My gut feeling is that US President Donald Trump’s first foreign trip is regarded as a nightmare by many of those directly involved or affected.
It is a nightmare for all those responsible for the president’s safety – especially in the course of the Middle East part of the trip – because Trump is unpredictable, and is liable to demand instantaneous changes in his itinerary.
His immediate staff have the additional worry that due to his lack of predictability, and lack of full comprehension of the material and especially the fine details, Trump is liable to make a verbal slip that will make his embarrassing revelation to the Russian foreign minister of confidential intelligence seem like a harmless quip. Such a slip might have much more grievous consequences if occurring in the Middle East rather than the Oval Office.
For at least certain dominant parts of the Israeli government it is a potential nightmare because Trump may deal its messianic and/or chauvinistic dreams a mortal blow.
The fact that Trump will apparently renege on his promise to move the US embassy from Tel Aviv to Jerusalem, the insistence on his visit to the Western Wall taking place without any official Israeli presence and repeated allusions by his team to the fact that trying to reach a historic agreement between Israel and the Palestinians has precedence over Israel’s settlement activities in Judea and Samaria are certainly not a palliative.
For Trump’s Evangelical Christian supporters in the US the nightmare is different. What worries many Israelis for Jewish messianic reasons worries the Evangelists for Christian messianic reason. Furthermore, the choice of the Catholic pope as the embodiment of Christianity in Trump’s “three monotheistic religions trip” certainly does not warm Evangelists’ hearts.
Pope Francis may or may not view his forthcoming meeting with Trump as a nightmare, but it is doubtful the meeting is something he is looking forward to. If anyone embodies the exact opposite of Trump it is Jorge Mario Bergoglio – the most modest and liberal Catholic pope ever.
How Trump’s various continental European hosts perceive their scheduled meetings with him is anyone’s guess. Perhaps “nightmare” is not the correct word, though I suspect many of them will sigh with relief when Air Force One is en route back across the Atlantic without any additional damage having been caused by a US president who lauded Britain’s departure from the EU, spoke disparagingly of NATO during his election campaign and expressed support for Marine Le Pen during the recent French presidential elections.

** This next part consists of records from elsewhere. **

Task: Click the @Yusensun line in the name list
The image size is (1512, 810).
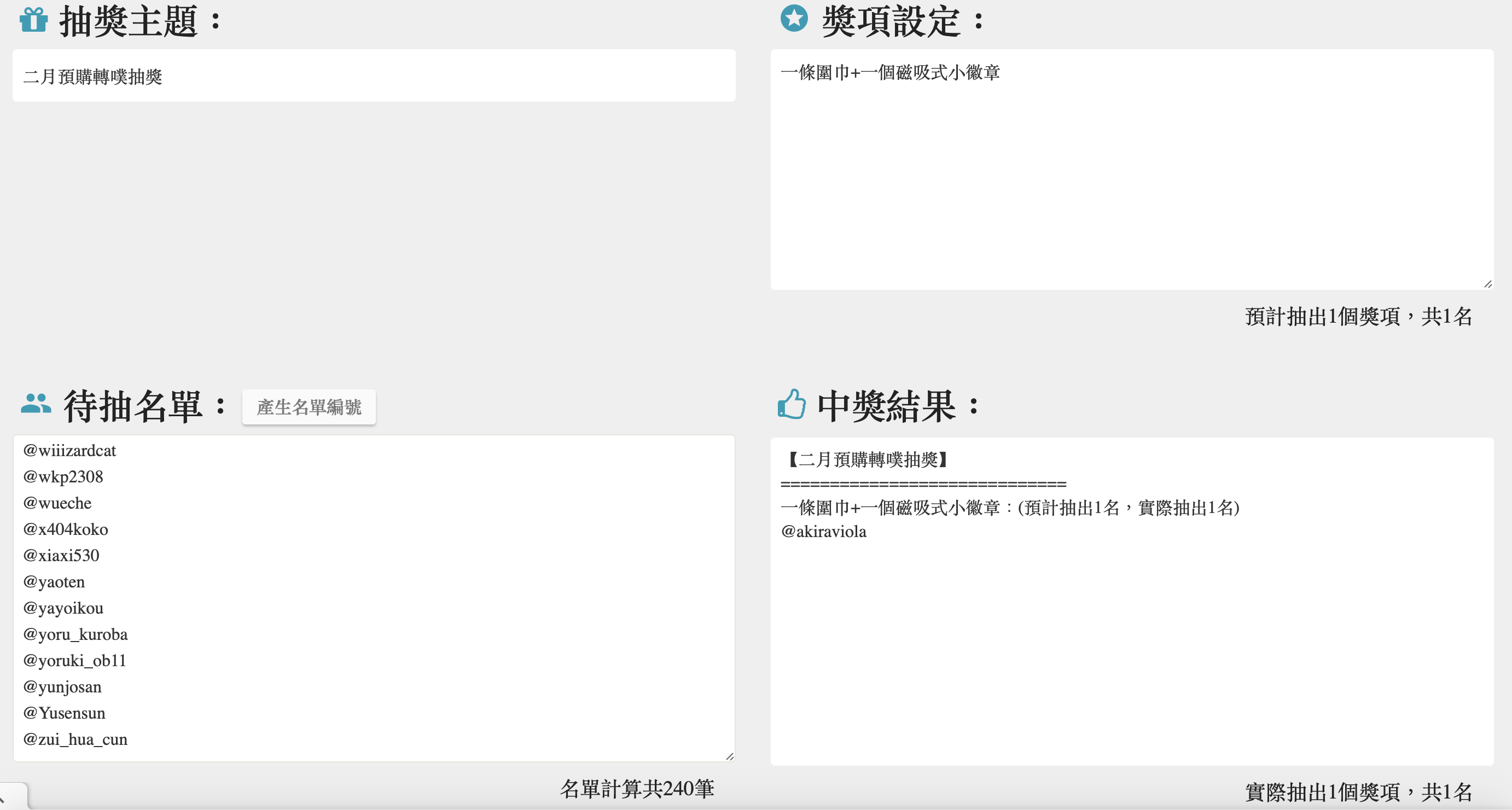Action: pos(65,713)
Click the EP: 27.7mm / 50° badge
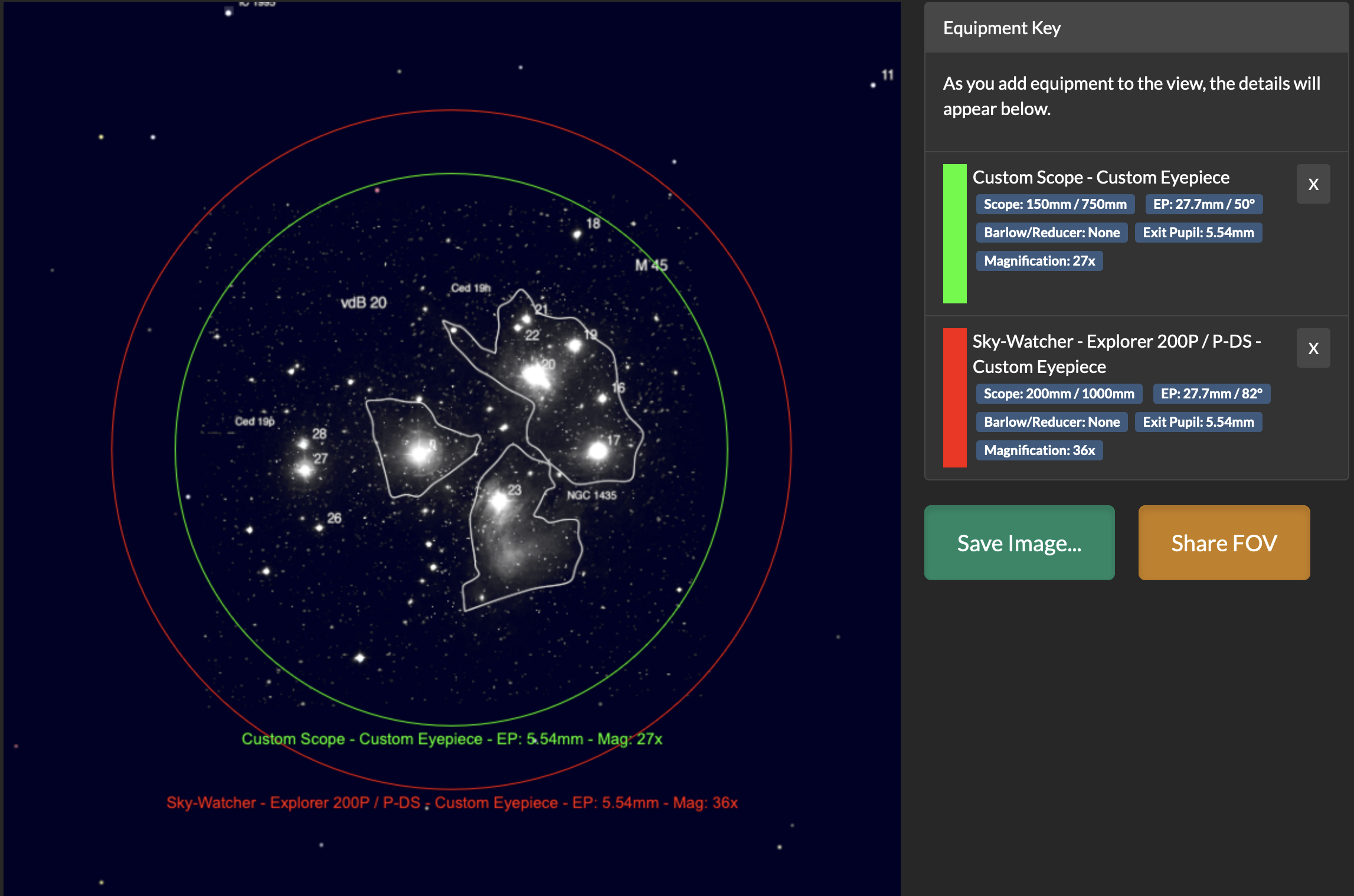Viewport: 1354px width, 896px height. click(x=1203, y=204)
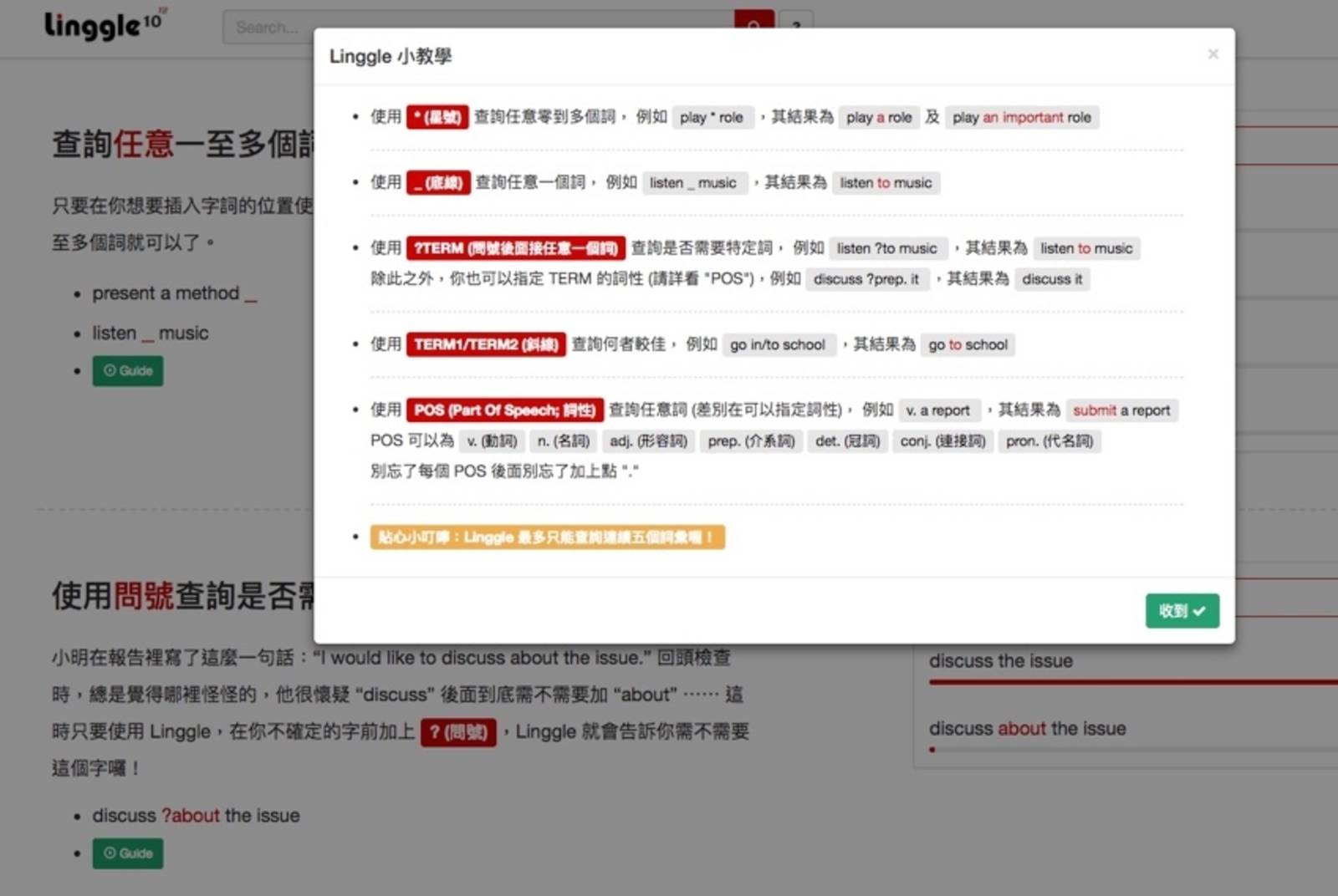Click the orange five-word limit reminder badge
1338x896 pixels.
(x=547, y=537)
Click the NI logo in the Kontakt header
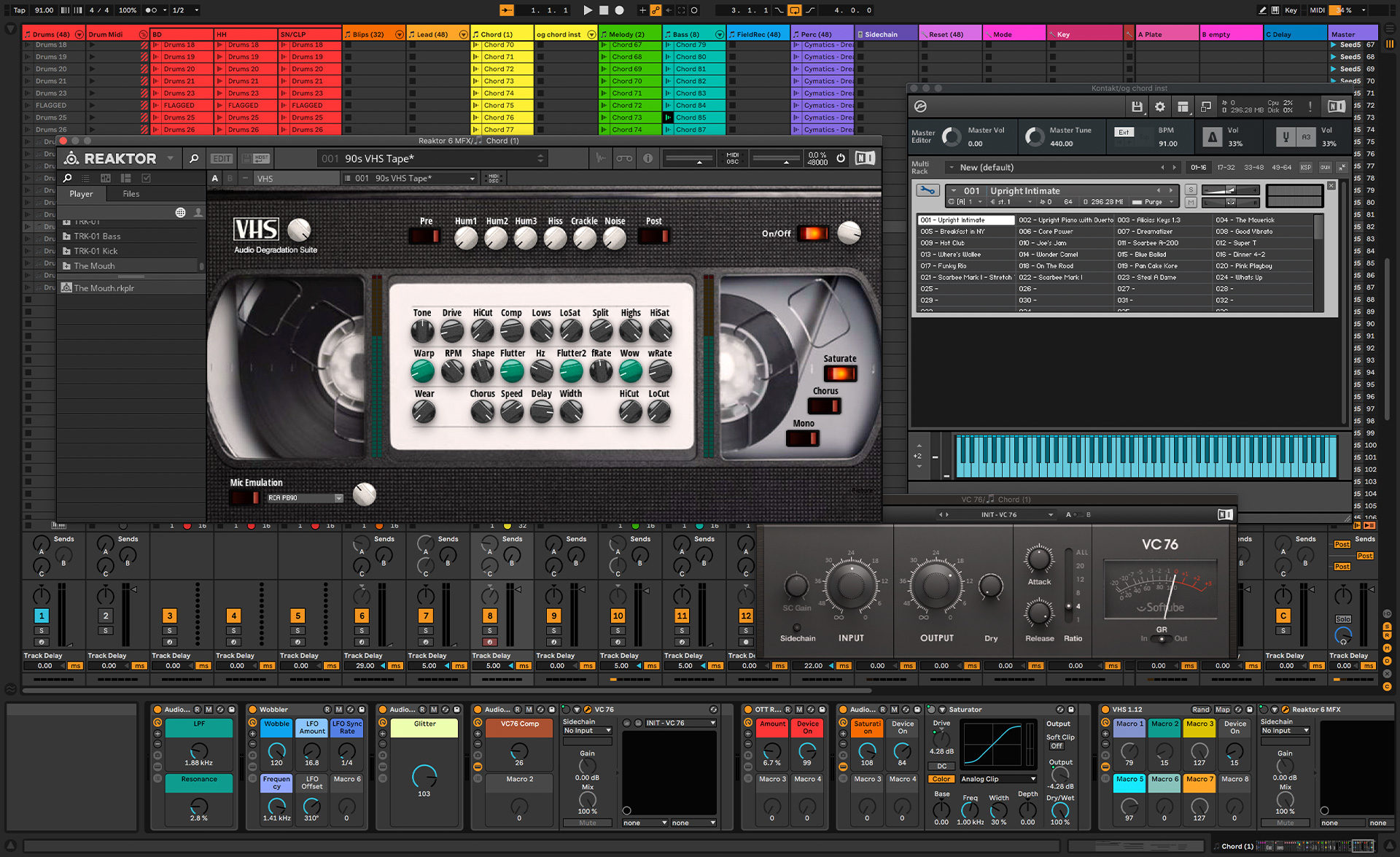 click(x=1337, y=106)
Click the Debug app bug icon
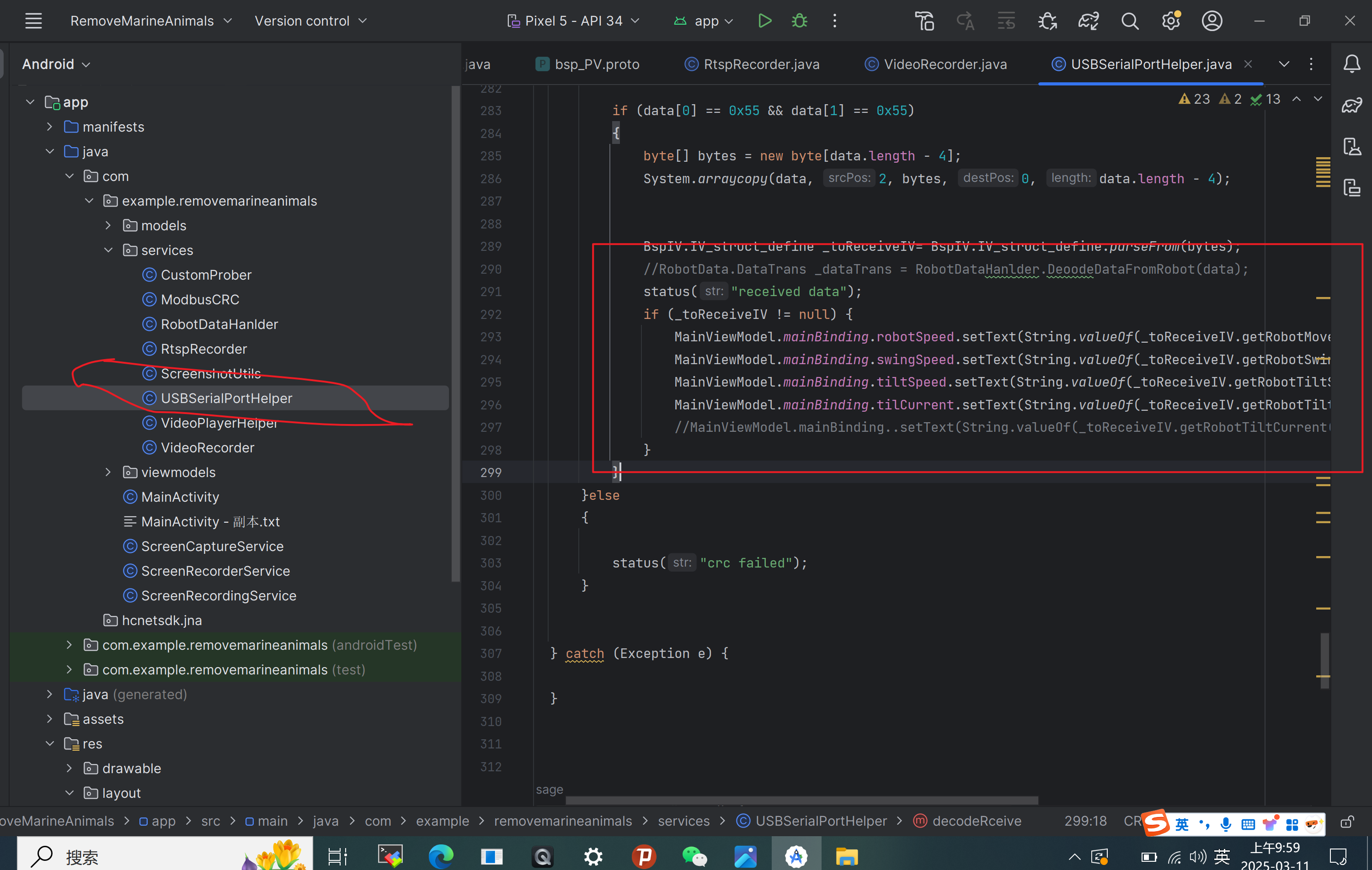This screenshot has height=870, width=1372. [x=800, y=21]

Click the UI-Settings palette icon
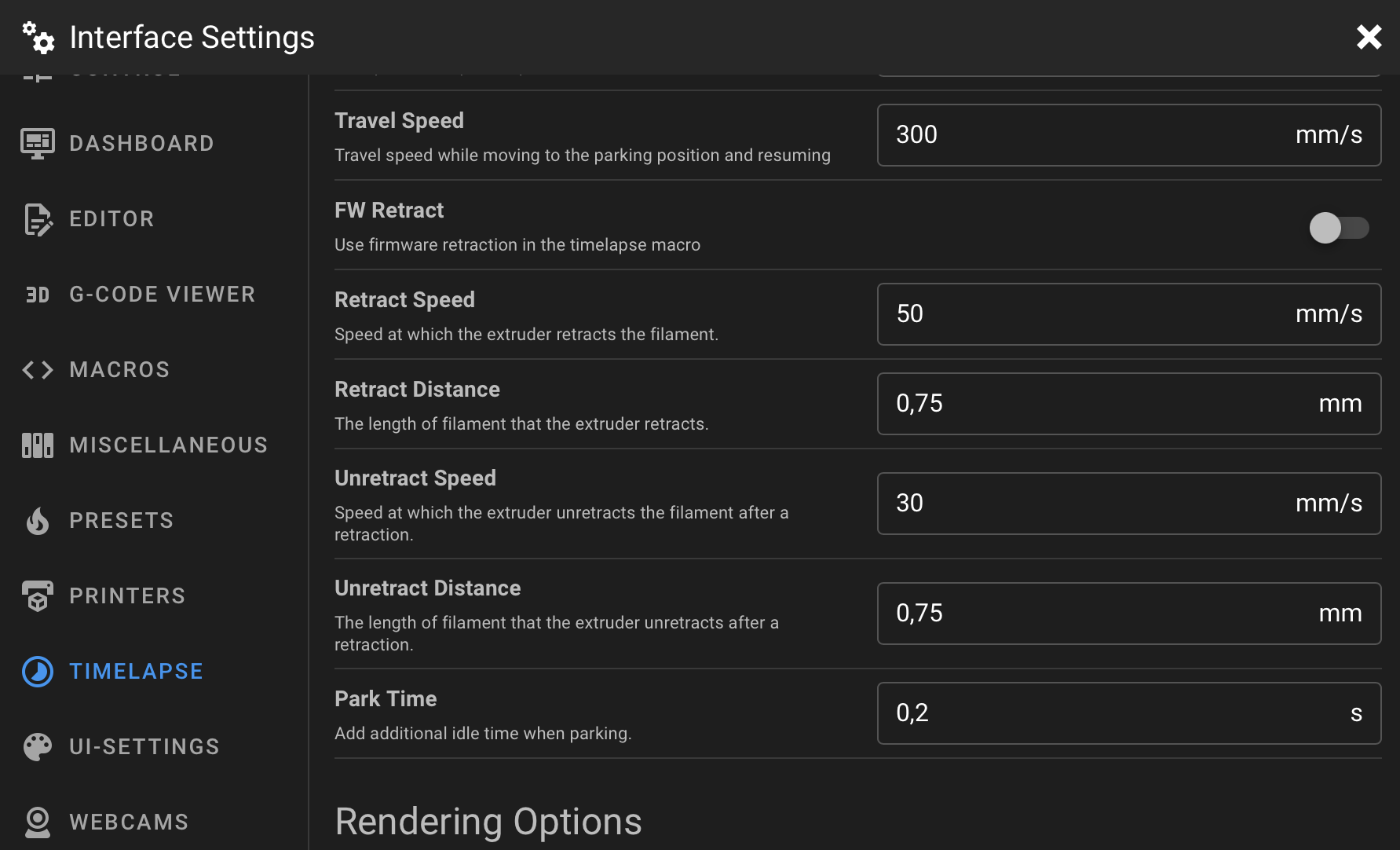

But who knows – perhaps Trump will play along with the carefully put together efforts of his foreign affairs team to make amends, or alternatively an exhausted Trump will let “the Donald” loose. We will be much the wiser in a few days’ time.
Who does not view the Trip as a nightmare? First of all the Palestinian Authority that is already relieved by the fact that at least for the time being the US embassy will not be moved o Jerusalem, that some senior American diplomats have implied that as far as they are concerned the Western Wall is not part of the sovereign territory of Israel, and suggestions that President Trump will declare recognition for the Palestinians’ right to self-determination – it being understood that “self-determination” implies a two-state solution.
Furthermore, the PA does not have the same reservations the Israeli government currently has about direct negotiations without preconditions, which is what Trump appears to be pushing for. From the Palestinian point of view the worst that can happen is that nothing will result from all the talk about a historic compromise, while the worst that can happen in the eyes of the current Israeli government is that something will result. I’d give a penny to know what Jason Greenblatt (Trump’s Jewish chief Middle East negotiator) feels about all of this.
Last but not least, the rulers of the country where President Trump began his trip – Saudi Arabia – were the least likely to view his visit as a nightmare. For them the implied fulfillment of all their security dreams (despite Trump’s suggestion during his campaign that Saudi Arabia should increase its contribution toward paying for it) is a dream come true. Saudi Arabia is also relieved that the US currently has a president who is unlikely to badger it about such trivialities as human rights, who is suspicious of Iran and most of its allies and who thinks like a businessman, who has adopted an “America first” approach to replace the previous “international justice and world reform” one.